Directions
Rewrite the lines between the one holding "The height and width of the screenshot is (169, 362)." and the one holding "(x=60, y=116)", inclusive, with every coordinate in the answers shifted by -95. Leave the pictures out.

Extracted information
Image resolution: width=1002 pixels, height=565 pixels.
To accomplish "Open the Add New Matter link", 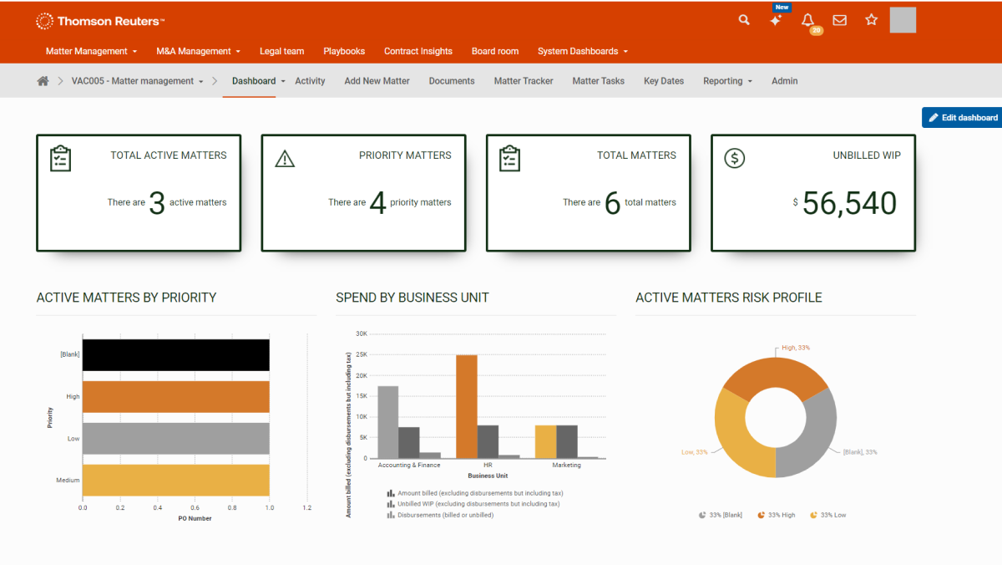I will [377, 80].
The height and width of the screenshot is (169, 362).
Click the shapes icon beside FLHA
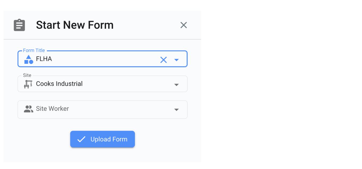coord(29,59)
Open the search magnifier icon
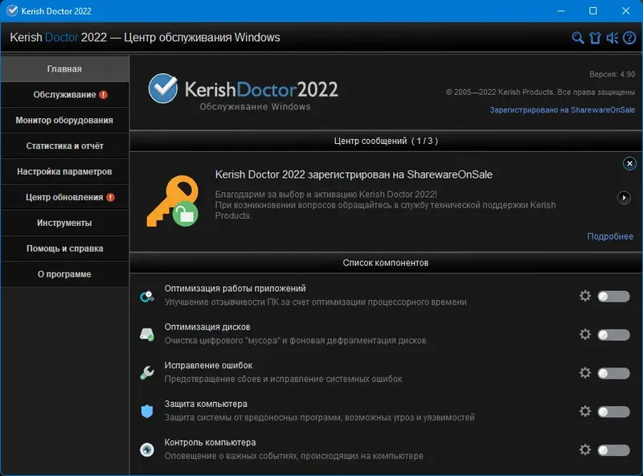 click(x=578, y=37)
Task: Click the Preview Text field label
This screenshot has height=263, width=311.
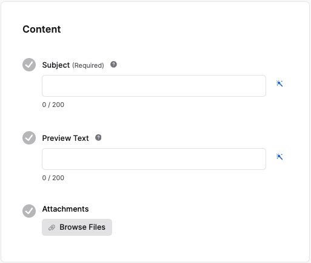Action: tap(65, 138)
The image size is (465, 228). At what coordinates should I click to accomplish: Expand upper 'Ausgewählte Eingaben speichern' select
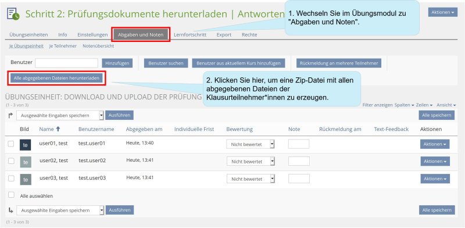(x=60, y=116)
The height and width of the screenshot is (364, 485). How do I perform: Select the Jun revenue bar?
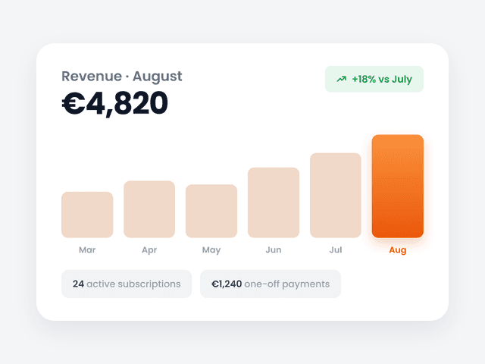[x=274, y=202]
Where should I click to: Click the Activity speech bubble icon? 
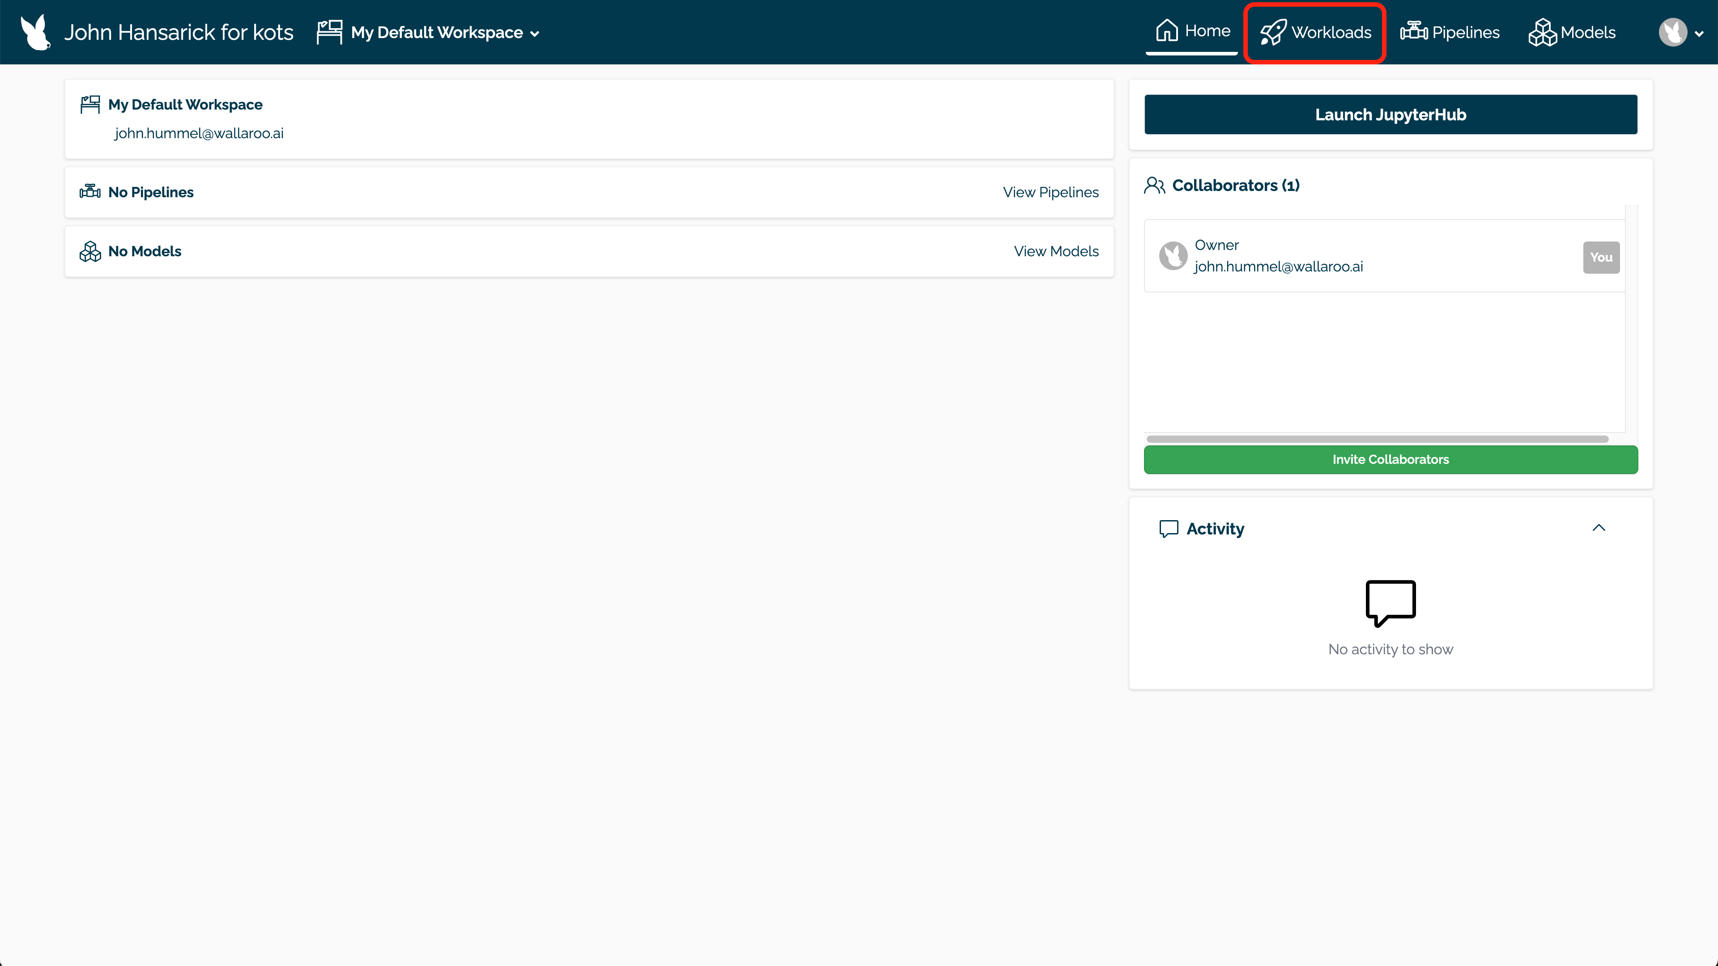pyautogui.click(x=1168, y=528)
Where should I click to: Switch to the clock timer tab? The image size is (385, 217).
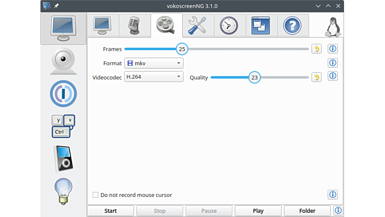229,25
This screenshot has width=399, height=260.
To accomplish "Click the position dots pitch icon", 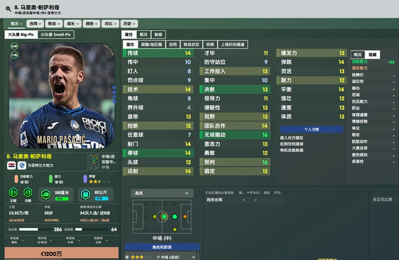I will pos(94,162).
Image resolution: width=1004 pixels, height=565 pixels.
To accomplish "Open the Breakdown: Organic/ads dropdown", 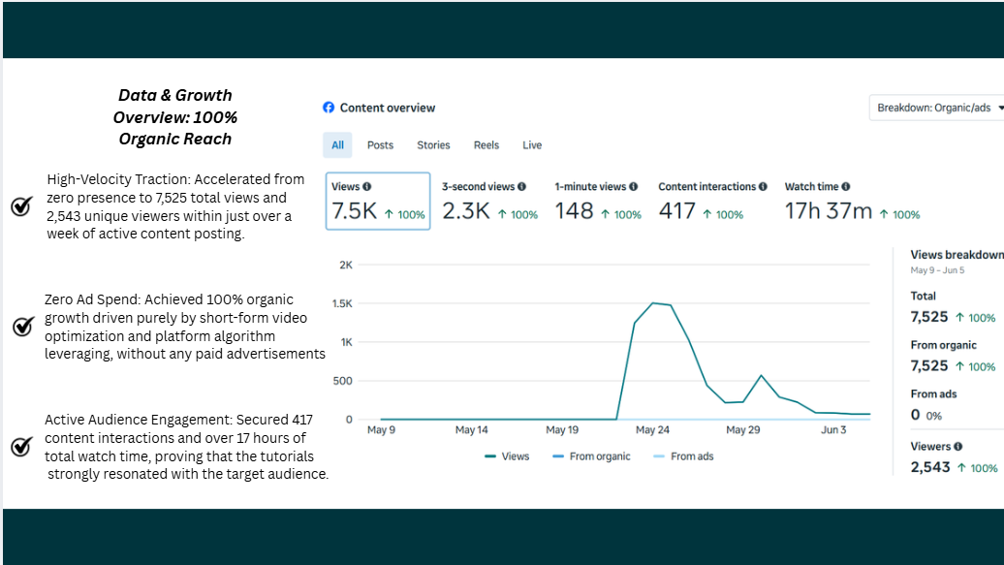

Response below
The height and width of the screenshot is (169, 362).
Click the shapes icon beside FLHA
coord(-66,-36)
Open the search magnifier icon
 click(x=483, y=-58)
Task: Click the Preview Text field label
This screenshot has height=263, width=311.
Action: tap(-30, 43)
The image size is (465, 228). At what coordinates should I click to accomplish: Expand upper 'Ausgewählte Eingaben speichern' select
(x=-35, y=21)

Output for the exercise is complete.